> [RECORDS SUPPLIED]
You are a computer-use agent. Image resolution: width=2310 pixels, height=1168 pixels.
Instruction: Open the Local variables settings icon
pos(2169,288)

...

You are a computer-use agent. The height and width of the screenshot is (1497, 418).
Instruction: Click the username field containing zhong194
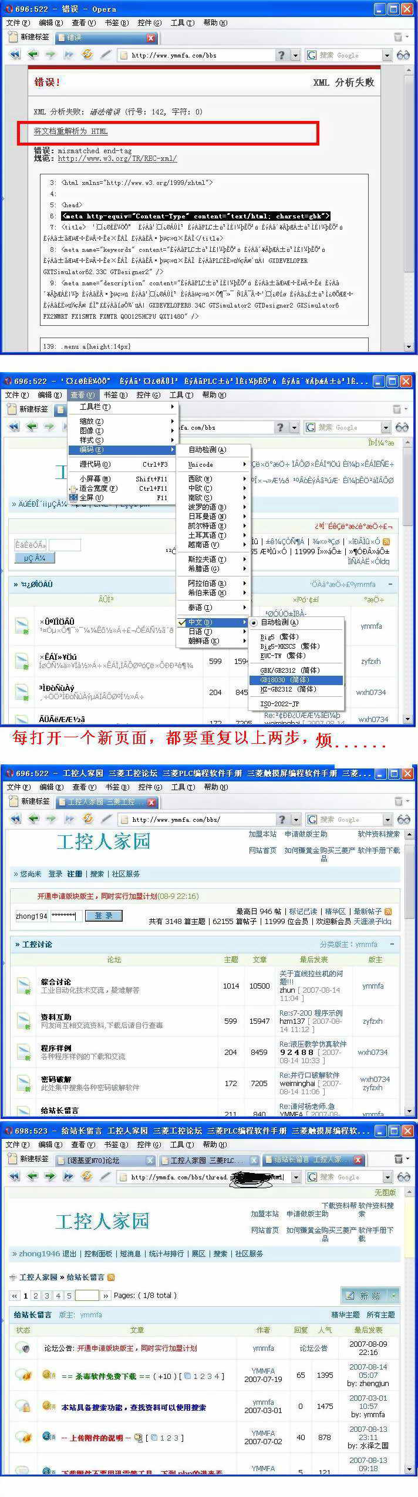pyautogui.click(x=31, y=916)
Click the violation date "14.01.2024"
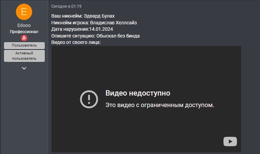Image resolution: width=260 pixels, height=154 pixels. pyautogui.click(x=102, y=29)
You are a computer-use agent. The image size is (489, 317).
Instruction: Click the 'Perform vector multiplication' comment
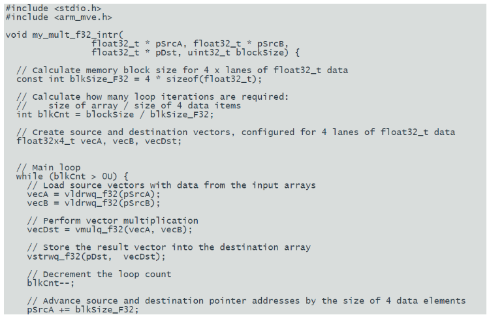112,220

...

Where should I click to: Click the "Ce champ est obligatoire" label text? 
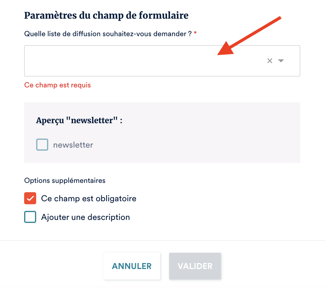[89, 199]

> [EXERCISE TASK] Count the lines in the rows above that contain the string "agent", treating uppercase and lowercase letters as distinct, and give only the number.

> [RESULT OF THIS EXERCISE] 3